• _SUPPLIED MATERIAL_

+ + +

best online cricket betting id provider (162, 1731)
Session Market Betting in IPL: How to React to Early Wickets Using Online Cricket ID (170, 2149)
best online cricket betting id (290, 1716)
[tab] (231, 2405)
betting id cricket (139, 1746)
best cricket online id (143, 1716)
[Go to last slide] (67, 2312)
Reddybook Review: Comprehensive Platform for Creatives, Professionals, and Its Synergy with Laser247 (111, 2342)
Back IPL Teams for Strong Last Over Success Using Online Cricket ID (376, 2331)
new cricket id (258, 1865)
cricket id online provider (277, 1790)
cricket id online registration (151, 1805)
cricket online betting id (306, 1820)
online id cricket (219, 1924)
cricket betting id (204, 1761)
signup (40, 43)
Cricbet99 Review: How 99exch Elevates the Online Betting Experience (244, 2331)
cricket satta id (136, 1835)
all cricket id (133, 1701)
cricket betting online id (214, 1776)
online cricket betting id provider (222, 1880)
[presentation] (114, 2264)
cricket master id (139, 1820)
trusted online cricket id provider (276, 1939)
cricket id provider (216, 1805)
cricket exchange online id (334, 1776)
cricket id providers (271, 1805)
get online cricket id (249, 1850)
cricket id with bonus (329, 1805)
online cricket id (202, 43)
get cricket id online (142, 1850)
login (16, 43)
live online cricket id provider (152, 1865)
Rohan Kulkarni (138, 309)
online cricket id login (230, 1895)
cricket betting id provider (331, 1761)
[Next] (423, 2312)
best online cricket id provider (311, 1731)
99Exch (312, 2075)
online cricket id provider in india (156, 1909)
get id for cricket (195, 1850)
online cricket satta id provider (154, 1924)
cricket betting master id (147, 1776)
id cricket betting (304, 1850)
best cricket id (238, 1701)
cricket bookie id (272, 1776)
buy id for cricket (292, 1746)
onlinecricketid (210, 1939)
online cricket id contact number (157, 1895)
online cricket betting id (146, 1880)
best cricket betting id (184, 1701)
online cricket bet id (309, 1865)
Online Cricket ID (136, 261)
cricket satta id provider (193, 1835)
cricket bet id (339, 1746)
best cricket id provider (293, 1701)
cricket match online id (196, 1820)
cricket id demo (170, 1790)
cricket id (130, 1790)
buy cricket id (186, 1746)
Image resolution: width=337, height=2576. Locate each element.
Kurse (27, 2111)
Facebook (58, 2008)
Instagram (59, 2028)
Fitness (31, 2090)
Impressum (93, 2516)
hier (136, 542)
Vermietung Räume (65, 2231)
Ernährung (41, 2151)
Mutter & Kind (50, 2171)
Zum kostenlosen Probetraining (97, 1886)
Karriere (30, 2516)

+ + +

• _TASK TO CARRY OUT_
A word-for-word copy of the material is required.

• _RESULT OF THE EXERCISE_
best online cricket betting id provider (162, 1731)
Session Market Betting in IPL: How to React to Early Wickets Using Online Cricket ID (170, 2149)
best online cricket betting id (290, 1716)
[tab] (231, 2405)
betting id cricket (139, 1746)
best cricket online id (143, 1716)
[Go to last slide] (67, 2312)
Reddybook Review: Comprehensive Platform for Creatives, Professionals, and Its Synergy with Laser247 (111, 2342)
Back IPL Teams for Strong Last Over Success Using Online Cricket ID (376, 2331)
new cricket id (258, 1865)
cricket id online provider (277, 1790)
cricket id online registration (151, 1805)
cricket online betting id (306, 1820)
online id cricket (219, 1924)
cricket betting id (204, 1761)
signup (40, 43)
Cricbet99 Review: How 99exch Elevates the Online Betting Experience (244, 2331)
cricket satta id (136, 1835)
all cricket id (133, 1701)
cricket betting online id (214, 1776)
online cricket betting id provider (222, 1880)
[presentation] (114, 2264)
cricket master id (139, 1820)
trusted online cricket id provider (276, 1939)
cricket id provider (216, 1805)
cricket exchange online id (334, 1776)
cricket id providers (271, 1805)
get online cricket id (249, 1850)
cricket id with bonus (329, 1805)
online cricket id (202, 43)
get cricket id online (142, 1850)
login (16, 43)
live online cricket id provider (152, 1865)
Rohan Kulkarni (138, 309)
online cricket id login (230, 1895)
cricket betting id provider (331, 1761)
[Next] (423, 2312)
best online cricket id provider (311, 1731)
99Exch (312, 2075)
online cricket id provider in india (156, 1909)
get id for cricket (195, 1850)
online cricket satta id provider (154, 1924)
cricket betting master id (147, 1776)
id cricket betting (304, 1850)
best cricket id (238, 1701)
cricket bookie id (272, 1776)
buy id for cricket (292, 1746)
onlinecricketid (210, 1939)
online cricket id contact number (157, 1895)
online cricket betting id (146, 1880)
best cricket betting id (184, 1701)
online cricket bet id (309, 1865)
Online Cricket ID (136, 261)
cricket satta id provider (193, 1835)
cricket bet id (339, 1746)
best cricket id provider (293, 1701)
cricket match online id (196, 1820)
cricket id demo (170, 1790)
cricket id (130, 1790)
buy cricket id (186, 1746)
Image resolution: width=337, height=2576. Locate each element.
Kurse (27, 2111)
Facebook (58, 2008)
Instagram (59, 2028)
Fitness (31, 2090)
Impressum (93, 2516)
hier (136, 542)
Vermietung Räume (65, 2231)
Ernährung (41, 2151)
Mutter & Kind (50, 2171)
Zum kostenlosen Probetraining (97, 1886)
Karriere (30, 2516)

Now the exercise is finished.